Olmesartan is an ARB that selectively inhibits the binding of angiotensin II to AT1, which is found in many tissues such as vascular smooth muscle and the adrenal glands. This effectively inhibits the AT1-mediated vasoconstrictive and aldosterone-secreting effects of angiotensin II and results in a decrease in vascular resistance and blood pressure. Olmesartan is selective for AT1 and has a 12, 500 times greater affinity for AT1 than the AT2 receptor. Also unlike the well-known ARB losartan, olmesartan does not have an active metabolite or possess uricosuric effects.

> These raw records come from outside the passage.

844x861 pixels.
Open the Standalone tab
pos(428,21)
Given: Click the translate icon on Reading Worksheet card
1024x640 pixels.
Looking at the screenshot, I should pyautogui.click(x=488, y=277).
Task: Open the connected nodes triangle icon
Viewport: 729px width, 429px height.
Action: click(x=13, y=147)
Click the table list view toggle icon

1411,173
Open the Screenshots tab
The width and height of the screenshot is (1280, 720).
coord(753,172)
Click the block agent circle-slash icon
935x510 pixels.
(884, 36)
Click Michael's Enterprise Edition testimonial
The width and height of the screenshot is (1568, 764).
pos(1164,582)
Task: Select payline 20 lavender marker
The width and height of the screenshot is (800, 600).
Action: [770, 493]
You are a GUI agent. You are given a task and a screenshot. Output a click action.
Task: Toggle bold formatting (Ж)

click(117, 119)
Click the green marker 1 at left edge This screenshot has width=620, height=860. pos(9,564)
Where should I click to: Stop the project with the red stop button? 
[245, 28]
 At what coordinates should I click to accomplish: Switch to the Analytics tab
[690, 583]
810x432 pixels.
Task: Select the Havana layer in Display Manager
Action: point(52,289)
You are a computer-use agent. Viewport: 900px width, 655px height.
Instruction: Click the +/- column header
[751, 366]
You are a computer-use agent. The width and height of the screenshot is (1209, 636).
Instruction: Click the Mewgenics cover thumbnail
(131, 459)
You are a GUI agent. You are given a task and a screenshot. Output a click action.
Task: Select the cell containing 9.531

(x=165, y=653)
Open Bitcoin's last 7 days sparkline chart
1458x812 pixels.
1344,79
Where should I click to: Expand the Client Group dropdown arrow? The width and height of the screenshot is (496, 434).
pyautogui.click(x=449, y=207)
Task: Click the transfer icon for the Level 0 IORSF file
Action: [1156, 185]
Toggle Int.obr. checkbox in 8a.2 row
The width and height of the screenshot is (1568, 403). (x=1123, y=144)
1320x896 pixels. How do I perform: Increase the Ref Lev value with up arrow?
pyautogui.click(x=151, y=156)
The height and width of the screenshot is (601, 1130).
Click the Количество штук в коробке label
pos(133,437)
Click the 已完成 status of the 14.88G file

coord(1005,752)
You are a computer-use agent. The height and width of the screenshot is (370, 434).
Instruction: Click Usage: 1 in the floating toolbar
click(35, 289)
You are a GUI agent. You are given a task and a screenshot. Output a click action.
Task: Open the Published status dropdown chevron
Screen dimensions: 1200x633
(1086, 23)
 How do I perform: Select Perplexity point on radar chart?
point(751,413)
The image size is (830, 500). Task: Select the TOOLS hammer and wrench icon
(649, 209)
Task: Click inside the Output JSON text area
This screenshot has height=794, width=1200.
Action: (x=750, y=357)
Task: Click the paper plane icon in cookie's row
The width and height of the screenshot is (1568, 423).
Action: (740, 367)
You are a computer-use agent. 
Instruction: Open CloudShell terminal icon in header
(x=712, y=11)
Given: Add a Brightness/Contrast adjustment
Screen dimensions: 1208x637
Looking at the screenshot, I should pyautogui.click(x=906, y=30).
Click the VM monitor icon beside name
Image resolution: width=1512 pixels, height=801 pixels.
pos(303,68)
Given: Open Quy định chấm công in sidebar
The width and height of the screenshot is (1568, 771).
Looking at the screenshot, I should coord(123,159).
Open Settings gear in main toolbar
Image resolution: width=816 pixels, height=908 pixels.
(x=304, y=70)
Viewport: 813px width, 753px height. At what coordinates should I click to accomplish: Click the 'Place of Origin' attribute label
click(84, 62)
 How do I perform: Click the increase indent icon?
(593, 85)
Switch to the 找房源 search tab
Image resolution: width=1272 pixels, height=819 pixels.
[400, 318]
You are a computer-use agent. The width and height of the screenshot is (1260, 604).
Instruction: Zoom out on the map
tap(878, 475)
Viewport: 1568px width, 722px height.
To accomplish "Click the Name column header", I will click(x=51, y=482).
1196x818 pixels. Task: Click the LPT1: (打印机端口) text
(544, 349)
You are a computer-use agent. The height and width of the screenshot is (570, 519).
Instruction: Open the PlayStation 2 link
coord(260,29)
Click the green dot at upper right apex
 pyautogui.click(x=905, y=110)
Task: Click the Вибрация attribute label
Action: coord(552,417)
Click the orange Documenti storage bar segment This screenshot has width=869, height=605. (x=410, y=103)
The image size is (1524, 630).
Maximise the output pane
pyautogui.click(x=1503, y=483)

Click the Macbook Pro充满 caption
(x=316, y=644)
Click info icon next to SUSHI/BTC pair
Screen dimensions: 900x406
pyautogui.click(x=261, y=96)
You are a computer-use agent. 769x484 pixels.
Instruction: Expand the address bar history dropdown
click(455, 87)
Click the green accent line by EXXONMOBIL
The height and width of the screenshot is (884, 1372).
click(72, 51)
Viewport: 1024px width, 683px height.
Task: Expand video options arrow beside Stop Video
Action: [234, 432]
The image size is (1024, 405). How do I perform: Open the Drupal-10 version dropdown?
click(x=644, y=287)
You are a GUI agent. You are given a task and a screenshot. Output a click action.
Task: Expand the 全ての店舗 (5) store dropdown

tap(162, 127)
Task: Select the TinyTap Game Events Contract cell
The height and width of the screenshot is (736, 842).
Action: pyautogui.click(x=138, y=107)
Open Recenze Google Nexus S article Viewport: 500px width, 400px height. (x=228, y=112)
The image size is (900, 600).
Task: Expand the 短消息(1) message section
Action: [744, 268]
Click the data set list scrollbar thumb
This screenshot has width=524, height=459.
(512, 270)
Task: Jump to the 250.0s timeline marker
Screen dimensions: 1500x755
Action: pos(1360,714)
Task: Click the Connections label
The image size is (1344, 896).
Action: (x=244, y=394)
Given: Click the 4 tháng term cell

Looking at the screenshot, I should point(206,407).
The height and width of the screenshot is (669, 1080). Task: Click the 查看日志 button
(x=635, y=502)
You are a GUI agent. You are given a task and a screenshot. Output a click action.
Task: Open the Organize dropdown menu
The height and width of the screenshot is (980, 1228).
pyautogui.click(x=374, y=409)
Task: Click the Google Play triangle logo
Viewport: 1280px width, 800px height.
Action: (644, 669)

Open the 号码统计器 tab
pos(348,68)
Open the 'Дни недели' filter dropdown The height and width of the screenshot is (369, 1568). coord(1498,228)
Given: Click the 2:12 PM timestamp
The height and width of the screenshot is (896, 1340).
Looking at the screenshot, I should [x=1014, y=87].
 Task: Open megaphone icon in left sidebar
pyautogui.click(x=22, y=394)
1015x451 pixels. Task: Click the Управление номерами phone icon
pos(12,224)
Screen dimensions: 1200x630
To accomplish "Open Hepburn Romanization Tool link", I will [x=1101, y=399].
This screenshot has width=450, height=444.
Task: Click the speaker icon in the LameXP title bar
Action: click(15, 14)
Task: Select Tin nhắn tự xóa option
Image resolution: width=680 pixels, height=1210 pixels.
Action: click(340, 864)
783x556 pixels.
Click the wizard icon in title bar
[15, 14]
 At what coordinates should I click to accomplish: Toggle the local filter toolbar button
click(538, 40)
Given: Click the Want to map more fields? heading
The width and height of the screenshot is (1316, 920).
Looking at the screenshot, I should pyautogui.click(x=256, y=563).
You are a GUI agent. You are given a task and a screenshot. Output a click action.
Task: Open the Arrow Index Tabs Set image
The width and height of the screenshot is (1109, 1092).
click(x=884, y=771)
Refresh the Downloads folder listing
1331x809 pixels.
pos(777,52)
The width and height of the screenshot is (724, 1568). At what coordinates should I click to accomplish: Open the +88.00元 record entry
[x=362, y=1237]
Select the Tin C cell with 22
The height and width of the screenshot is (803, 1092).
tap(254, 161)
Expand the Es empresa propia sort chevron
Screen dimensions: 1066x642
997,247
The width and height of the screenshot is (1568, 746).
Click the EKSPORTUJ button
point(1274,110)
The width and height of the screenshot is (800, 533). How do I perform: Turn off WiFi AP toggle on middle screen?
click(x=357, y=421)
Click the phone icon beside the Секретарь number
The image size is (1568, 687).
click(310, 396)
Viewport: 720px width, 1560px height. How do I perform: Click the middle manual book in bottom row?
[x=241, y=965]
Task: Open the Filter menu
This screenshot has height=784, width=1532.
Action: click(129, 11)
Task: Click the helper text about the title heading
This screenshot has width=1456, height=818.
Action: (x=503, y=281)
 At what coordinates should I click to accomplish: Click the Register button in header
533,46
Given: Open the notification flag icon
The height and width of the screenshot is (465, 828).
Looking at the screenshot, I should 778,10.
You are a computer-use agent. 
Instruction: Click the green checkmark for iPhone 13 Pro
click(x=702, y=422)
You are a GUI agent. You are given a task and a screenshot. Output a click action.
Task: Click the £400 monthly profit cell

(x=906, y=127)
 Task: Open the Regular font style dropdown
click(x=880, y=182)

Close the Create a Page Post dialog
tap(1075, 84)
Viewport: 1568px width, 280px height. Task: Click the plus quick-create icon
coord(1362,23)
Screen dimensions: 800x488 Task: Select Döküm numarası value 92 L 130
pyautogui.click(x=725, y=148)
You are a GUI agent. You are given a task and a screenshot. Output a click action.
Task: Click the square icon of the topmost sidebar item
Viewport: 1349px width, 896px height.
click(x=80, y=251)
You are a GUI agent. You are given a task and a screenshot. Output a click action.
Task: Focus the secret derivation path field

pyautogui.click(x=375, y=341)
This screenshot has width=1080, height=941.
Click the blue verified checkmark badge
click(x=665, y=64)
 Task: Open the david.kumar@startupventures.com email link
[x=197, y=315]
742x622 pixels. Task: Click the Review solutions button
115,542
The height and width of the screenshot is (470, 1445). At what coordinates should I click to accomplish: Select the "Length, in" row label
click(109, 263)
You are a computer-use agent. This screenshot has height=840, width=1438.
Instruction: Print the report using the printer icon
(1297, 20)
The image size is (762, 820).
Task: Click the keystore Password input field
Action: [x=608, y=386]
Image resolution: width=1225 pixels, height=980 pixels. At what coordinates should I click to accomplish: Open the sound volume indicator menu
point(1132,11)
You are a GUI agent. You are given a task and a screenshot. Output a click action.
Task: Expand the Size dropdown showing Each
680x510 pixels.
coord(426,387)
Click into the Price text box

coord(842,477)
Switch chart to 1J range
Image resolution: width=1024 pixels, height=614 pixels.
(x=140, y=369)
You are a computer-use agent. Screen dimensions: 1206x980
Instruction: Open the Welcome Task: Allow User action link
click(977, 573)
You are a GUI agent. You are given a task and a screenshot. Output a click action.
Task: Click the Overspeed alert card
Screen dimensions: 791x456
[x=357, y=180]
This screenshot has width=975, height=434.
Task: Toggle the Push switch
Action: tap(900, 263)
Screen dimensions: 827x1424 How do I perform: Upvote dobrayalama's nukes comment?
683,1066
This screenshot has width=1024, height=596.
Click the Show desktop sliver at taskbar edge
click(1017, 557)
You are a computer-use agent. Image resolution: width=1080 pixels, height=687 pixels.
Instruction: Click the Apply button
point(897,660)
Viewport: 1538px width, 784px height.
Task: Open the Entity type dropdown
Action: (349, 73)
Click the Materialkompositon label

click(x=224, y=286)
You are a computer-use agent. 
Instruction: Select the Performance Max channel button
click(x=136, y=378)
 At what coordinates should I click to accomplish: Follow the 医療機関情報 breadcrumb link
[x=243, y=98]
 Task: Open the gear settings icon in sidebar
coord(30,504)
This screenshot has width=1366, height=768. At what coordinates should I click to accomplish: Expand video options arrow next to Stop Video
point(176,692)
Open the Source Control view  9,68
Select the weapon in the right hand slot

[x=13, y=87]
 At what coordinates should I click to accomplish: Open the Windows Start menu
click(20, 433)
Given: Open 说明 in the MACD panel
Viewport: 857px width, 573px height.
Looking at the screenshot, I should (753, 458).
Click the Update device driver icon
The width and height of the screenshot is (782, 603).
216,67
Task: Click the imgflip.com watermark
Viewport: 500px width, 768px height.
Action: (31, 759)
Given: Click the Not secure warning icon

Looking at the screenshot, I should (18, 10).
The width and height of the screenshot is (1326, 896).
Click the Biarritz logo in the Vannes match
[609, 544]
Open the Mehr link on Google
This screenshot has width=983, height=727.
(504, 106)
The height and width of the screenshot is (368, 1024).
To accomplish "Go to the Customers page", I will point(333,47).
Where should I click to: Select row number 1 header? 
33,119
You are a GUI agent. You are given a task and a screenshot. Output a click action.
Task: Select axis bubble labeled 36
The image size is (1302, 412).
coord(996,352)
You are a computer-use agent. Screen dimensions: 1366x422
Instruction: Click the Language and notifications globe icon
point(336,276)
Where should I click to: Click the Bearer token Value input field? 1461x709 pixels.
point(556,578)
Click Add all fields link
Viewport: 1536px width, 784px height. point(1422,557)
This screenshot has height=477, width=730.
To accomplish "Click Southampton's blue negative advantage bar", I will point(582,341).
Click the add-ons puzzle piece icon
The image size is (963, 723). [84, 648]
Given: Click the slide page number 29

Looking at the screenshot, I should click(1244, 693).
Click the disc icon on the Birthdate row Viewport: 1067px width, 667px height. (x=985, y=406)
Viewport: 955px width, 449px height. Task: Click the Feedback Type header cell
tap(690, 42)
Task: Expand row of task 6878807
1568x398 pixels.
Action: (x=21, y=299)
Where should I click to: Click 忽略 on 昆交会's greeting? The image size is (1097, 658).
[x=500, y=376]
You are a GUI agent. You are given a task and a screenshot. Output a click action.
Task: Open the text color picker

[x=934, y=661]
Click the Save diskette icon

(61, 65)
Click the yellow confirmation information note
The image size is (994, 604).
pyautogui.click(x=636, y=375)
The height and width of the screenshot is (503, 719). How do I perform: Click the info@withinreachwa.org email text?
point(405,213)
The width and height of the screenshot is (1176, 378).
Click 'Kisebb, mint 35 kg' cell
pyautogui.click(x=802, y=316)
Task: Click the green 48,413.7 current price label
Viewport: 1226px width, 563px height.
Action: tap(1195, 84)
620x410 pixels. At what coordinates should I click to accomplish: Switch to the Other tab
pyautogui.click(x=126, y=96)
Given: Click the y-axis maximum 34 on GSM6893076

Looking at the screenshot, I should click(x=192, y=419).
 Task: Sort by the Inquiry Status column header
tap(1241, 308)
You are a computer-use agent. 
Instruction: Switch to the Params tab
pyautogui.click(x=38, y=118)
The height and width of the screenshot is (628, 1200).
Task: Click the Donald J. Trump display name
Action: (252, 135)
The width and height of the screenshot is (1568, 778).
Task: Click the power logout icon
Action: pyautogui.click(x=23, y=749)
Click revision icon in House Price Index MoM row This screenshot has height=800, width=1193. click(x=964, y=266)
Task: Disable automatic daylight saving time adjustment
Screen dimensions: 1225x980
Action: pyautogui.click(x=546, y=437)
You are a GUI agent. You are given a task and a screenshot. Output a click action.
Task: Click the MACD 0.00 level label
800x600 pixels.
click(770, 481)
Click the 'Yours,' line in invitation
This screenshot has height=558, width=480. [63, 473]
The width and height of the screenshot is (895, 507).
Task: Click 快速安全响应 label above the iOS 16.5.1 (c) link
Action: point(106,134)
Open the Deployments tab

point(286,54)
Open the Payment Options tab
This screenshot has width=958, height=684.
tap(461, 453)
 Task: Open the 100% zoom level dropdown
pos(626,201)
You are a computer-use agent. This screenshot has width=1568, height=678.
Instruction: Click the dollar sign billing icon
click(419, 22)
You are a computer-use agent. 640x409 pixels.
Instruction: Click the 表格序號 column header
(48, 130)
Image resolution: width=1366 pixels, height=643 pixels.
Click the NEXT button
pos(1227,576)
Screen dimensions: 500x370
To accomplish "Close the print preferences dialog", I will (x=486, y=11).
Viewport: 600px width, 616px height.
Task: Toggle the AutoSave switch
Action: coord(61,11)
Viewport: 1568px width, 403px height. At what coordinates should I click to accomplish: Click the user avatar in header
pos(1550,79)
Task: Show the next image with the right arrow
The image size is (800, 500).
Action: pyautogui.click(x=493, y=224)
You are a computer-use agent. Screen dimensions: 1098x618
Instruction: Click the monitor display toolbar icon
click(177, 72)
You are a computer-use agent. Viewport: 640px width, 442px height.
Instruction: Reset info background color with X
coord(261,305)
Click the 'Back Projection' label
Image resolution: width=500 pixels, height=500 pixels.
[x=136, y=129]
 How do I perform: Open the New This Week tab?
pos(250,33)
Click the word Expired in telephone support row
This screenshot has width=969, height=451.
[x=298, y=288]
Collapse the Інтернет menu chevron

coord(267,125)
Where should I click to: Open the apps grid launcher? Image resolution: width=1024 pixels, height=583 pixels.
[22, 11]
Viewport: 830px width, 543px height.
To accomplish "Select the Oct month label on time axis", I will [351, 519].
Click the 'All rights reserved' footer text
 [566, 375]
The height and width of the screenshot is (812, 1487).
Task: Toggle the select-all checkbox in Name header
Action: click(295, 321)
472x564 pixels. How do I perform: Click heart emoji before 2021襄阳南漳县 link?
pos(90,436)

Olmesartan is a specific angiotensin II type 1 (AT1) receptor antagonist, which blocks the blood pressure increasing effects of angiotensin II via the renin-angiotensin-aldosterone system (RAAS). During sympathetic stimulation or when renal blood pressure or blood flow is reduced, renin is released from granular cells of the juxtaglomerular apparatus in the kidneys. Renin cleaves circulating angiotensinogen to angiotensin I, which is cleaved by angiotensin converting enzyme (ACE) to angiotensin II. Angiotensin II increases blood pressure by increasing total peripheral resistance, increasing sodium and water reabsorption in the kidneys via aldosterone secretion, and altering cardiovascular structure. Angiotensin II binds to two receptors: AT1 and AT2. AT1 is a G-protein coupled receptor (GPCR) that mediates the vasoconstrictive and aldosterone-secreting effects of angiotensin II. Angiotensin receptor blockers (ARBs) are non-peptide competitive inhibitors of AT1. ARBs block the ability of angiotensin II to stimulate pressor and cell proliferative effects. Unlike ACE inhibitors, ARBs do not affect bradykinin-induced vasodilation. The overall effect of ARBs is a decrease in blood pressure.
Olmesartan is rapidly and completely bioactivated by ester hydrolysis to olmesartan during absorption from the gastrointestinal tract. There is virtually no further metabolism of olmesartan.
The main symptoms of overdose include low blood pressure and fast heartbeat.